In fact, after weeks of South Africans having to go without a visit to the hairdresser, any salon that is able to open its doors again is likely to be inundated with clientele. It will quite possibly be a boom time not only for them, but also for beauty parlours, spas and wellness centres.
This will be a demonstration of just how ‘essential’ these businesses are.
Links in the chain
Examples like this, where companies and individuals are able to respond to a pent-up demand, could well be a good news story post-lockdown. However, there will be others that are far less positive.
Many businesses that are supplying parts or services within larger supply chains are going to struggle to survive. Even if they do, they may start operating at reduced capacity after the lockdown.

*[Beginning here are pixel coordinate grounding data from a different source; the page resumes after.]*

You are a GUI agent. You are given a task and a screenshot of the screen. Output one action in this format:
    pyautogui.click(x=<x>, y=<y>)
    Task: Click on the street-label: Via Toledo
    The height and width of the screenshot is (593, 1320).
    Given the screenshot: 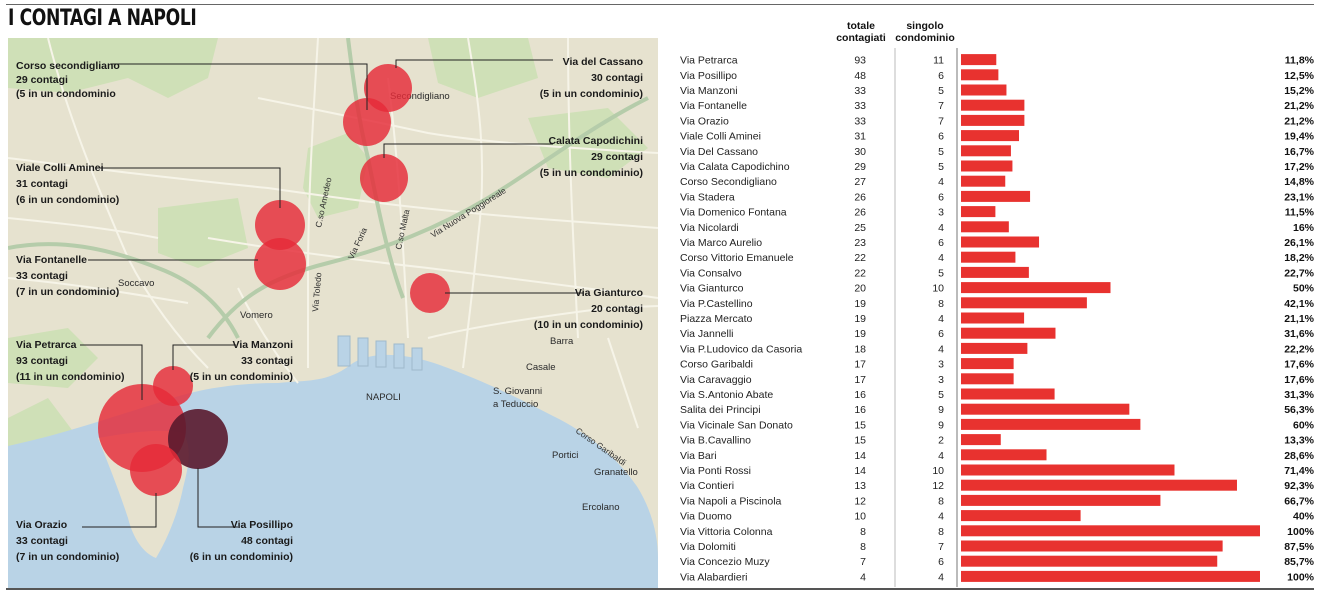 What is the action you would take?
    pyautogui.click(x=316, y=292)
    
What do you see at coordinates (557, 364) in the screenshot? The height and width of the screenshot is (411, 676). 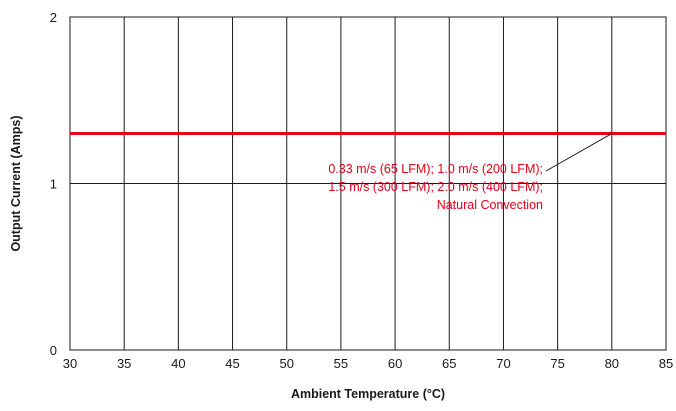 I see `x-tick-label: 75` at bounding box center [557, 364].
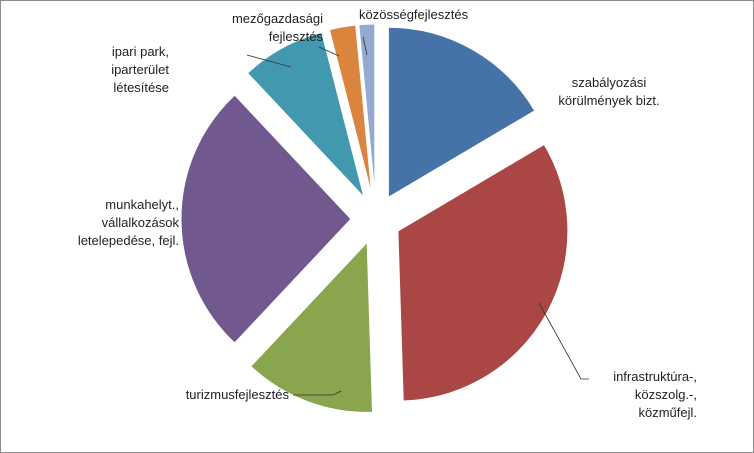 Image resolution: width=754 pixels, height=453 pixels. What do you see at coordinates (142, 204) in the screenshot?
I see `slice-label-line: munkahelyt.,` at bounding box center [142, 204].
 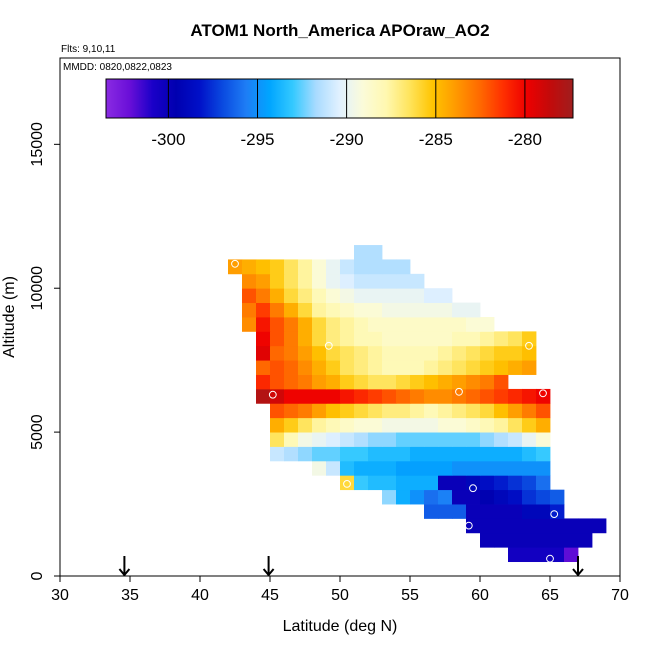 What do you see at coordinates (436, 140) in the screenshot?
I see `colorbar-tick-label: -285` at bounding box center [436, 140].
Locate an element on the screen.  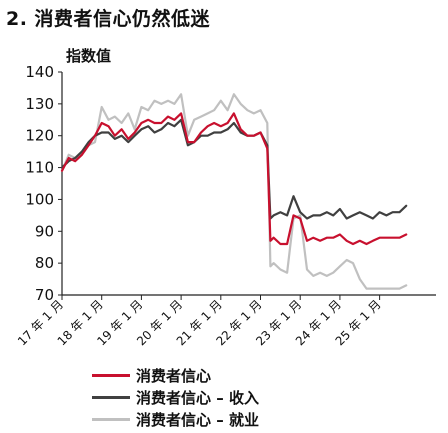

This will have knock-on effects. Any supply chain only runs as well as its least efficient component, and this could mean major disruptions to many parts of the economy as capacity is re-established. This could take years.
Put another way, every business in a supply chain is ‘essential’ to keeping it functioning in a productive manner. Unfortunately, the lockdown is going to prove how true this is.
Bread and butter
The second reality, which the country is already having to face up to, is that every business is ‘essential’ to its owners and the people who work there. Companies provide jobs and livelihoods to millions of South Africans.
Some businesses are already accepting that they cannot survive for 21 days without any cash flow. People are already being retrenched. This is going to make life extremely hard for many South Africans, some of whom would have felt they were in secure jobs just a few weeks ago.
What can’t be ignored is that companies that create jobs and pay wages are an ‘essential’ part of any social system. By generating profits and paying taxes, they are also an ‘essential’ contributor to the country’s greater wellbeing.
If South Africa loses large numbers of businesses due to the need to respond to the threat of Covid-19, the country will be significantly worse off.
This is an unpleasant reality, but perhaps it will also be a necessary shock. It will be very obvious when South Africa emerges from lockdown just how ‘essential’ business is. In a country where attitudes towards business are often antagonistic, this will hopefully be eye-opening.
The country will not recover and will certainly not prosper unless we recognise just how ‘essential’ every business is.
Encouragingly, a lot of money and effort has been pledged to supporting as many businesses as possible through this period. Hopefully the same focus can be brought to creating a more enabling environment for them once it is over.